Ho sentito dire che dovrebbe essere la prima partita della storia del calcio professionistico maschile diretta da un arbitro donna. Mi date conferma? No, perchè nessuno ne ha parlato.


----------



## Andrea Red&Black (14 Agosto 2019)

IDRIVE ha scritto:


> Ho sentito dire che dovrebbe essere la prima partita della storia del calcio professionistico maschile diretta da un arbitro donna. Mi date conferma? No, perchè nessuno ne ha parlato.
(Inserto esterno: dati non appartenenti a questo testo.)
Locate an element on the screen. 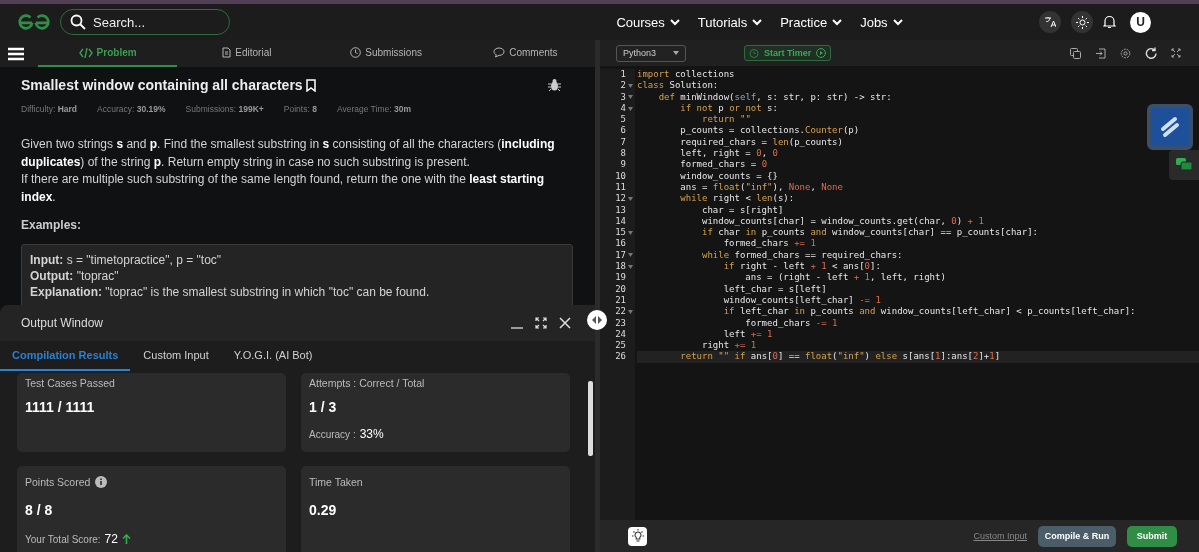  code-line: return "" if ans[0] == float("inf") else s[ans[1]:ans[2]+1] is located at coordinates (840, 356).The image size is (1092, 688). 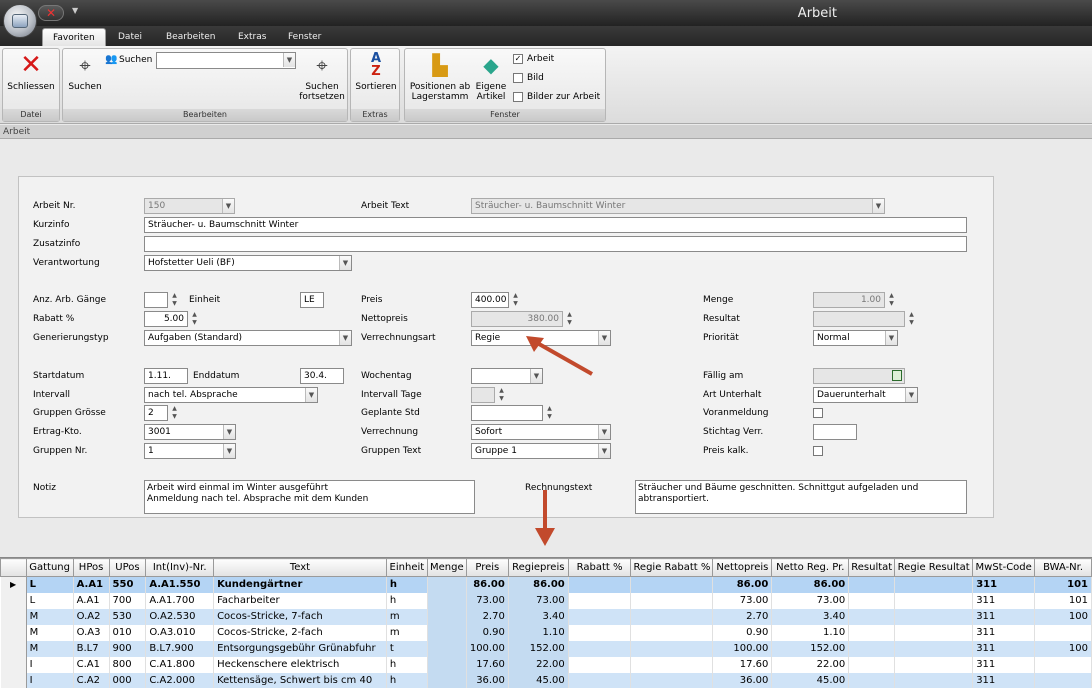 I want to click on prio-combo: Normal ▼, so click(x=856, y=338).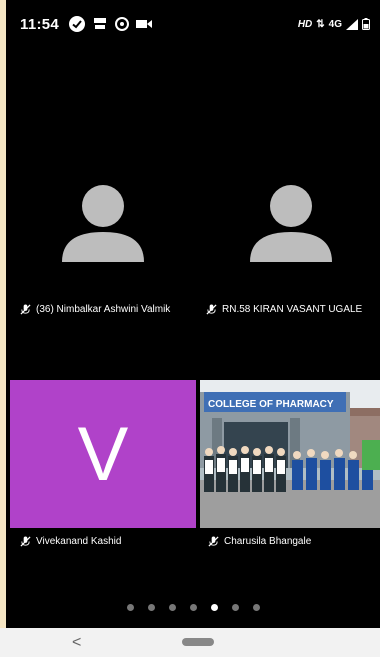 This screenshot has width=380, height=657. Describe the element at coordinates (305, 24) in the screenshot. I see `hd-badge: HD` at that location.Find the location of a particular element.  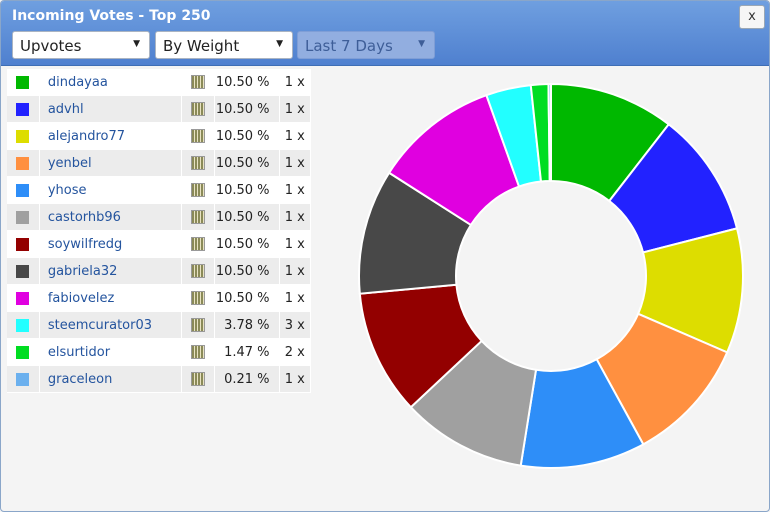

table-row: graceleon 0.21 % 1 x is located at coordinates (160, 379).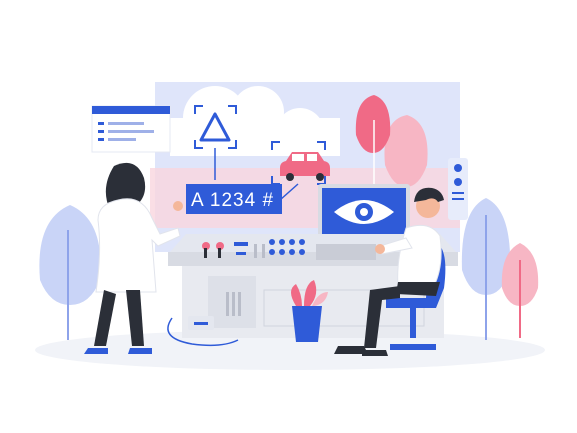 Image resolution: width=577 pixels, height=433 pixels. I want to click on plate-text: A 1234 #, so click(232, 200).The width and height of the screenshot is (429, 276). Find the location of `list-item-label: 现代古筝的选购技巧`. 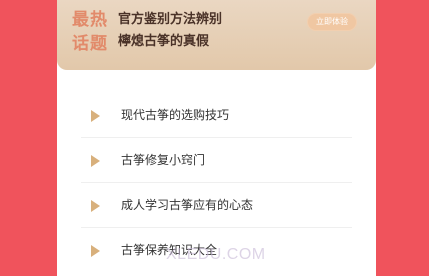

list-item-label: 现代古筝的选购技巧 is located at coordinates (176, 115).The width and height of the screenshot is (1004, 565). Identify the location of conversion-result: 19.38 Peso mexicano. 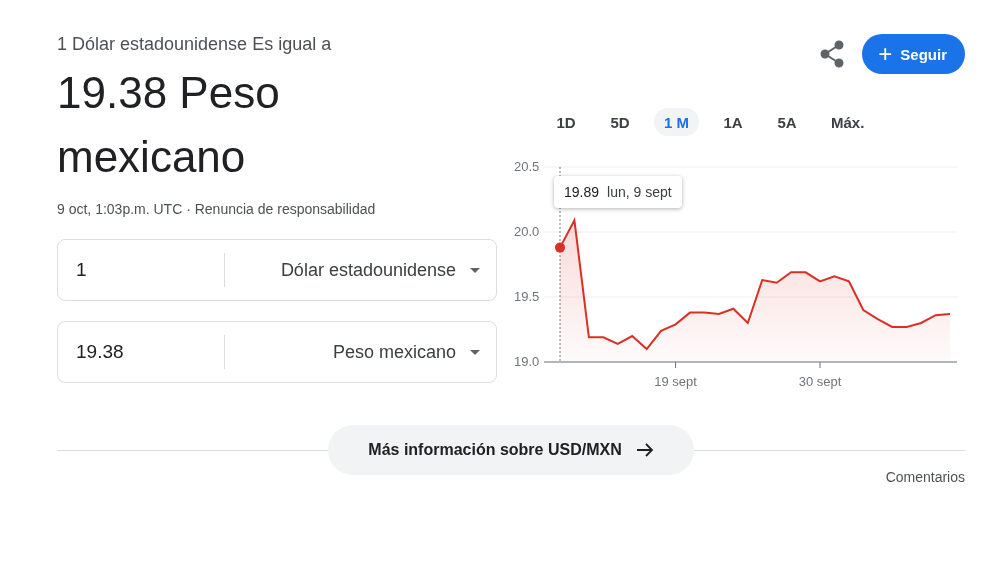
(169, 125).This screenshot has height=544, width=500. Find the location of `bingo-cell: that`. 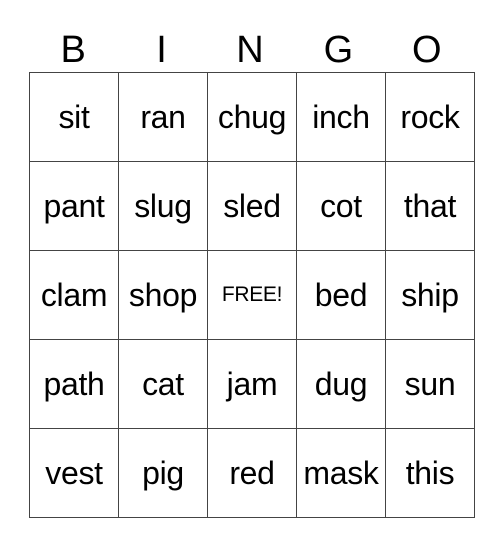

bingo-cell: that is located at coordinates (430, 206).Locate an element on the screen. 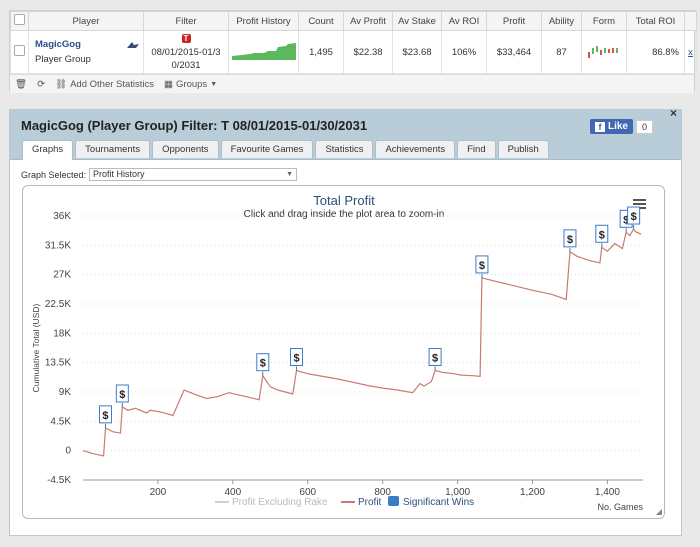  blank-header is located at coordinates (690, 21).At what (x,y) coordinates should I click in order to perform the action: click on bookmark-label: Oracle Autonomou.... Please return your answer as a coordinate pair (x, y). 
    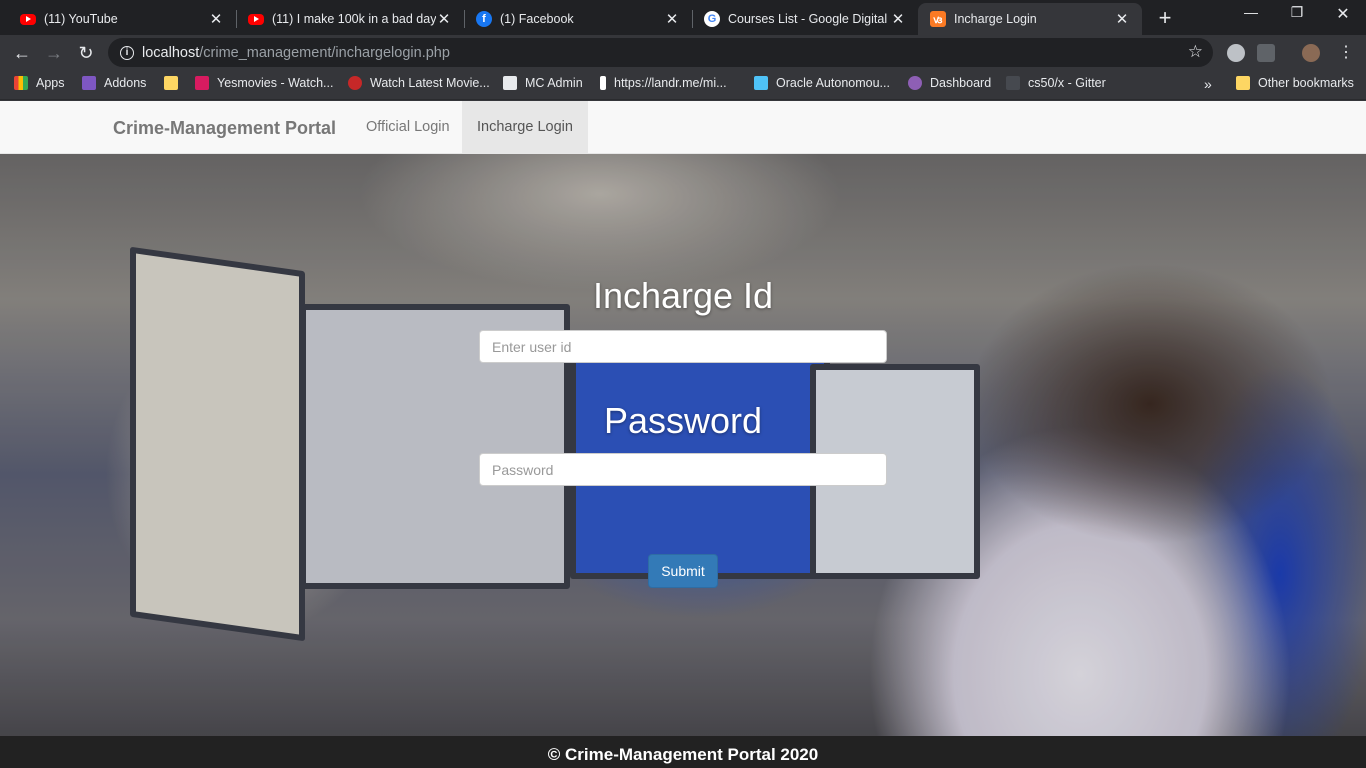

No. forse di una partita europea UEFA ma in partite professionistiche aribitri donne hanno già arbitrato per esempio in Bundesliga


----------



## admin (14 Agosto 2019)

Up


----------



## alcyppa (14 Agosto 2019)

Malissimo il Liverpool stasera.


----------



## Molenko (14 Agosto 2019)

Giroud, 0-1. Liverpool disastroso, a parte Henderson sono tutti addormentati.


----------



## alcyppa (14 Agosto 2019)

Madonna che gol che aveva fatto


----------



## willcoyote85 (14 Agosto 2019)

che bello vedere un allenatore che cambia al 45° ammettendo un errore.
invece di aspettare 80 minuti e fare schifo, schifo, schifo come i nostri


----------



## alcyppa (14 Agosto 2019)

Kante è davvero un giocatore incredibile


----------



## alcyppa (14 Agosto 2019)

Van pene s'è un po' magnato il gol


----------



## chicagousait (14 Agosto 2019)

Che ha sbagliato il Liverpool


----------



## Roten1896 (14 Agosto 2019)

2-2 ai supplementari, che partita


----------



## Now i'm here (14 Agosto 2019)

meriterebbe il chelsea.


----------



## 1972 (14 Agosto 2019)

l'importanza di avere un portiere decente


----------



## Now i'm here (14 Agosto 2019)

instanbul, il liverpool, un portiere semi sconosciuto che diventa l'eroe della serata. 

che dejavù.


----------



## alcyppa (14 Agosto 2019)

Lo si vedeva 2 minuti prima che quello la avrebbe sbagliato.


----------



## 1972 (14 Agosto 2019)

errori gravi sono del numero uno del celsi. e' arrivato non bene ma benissimo su due tiri e non e' riuscito a ribattere il pallone. questo c ha le mani de carta pesta.....


----------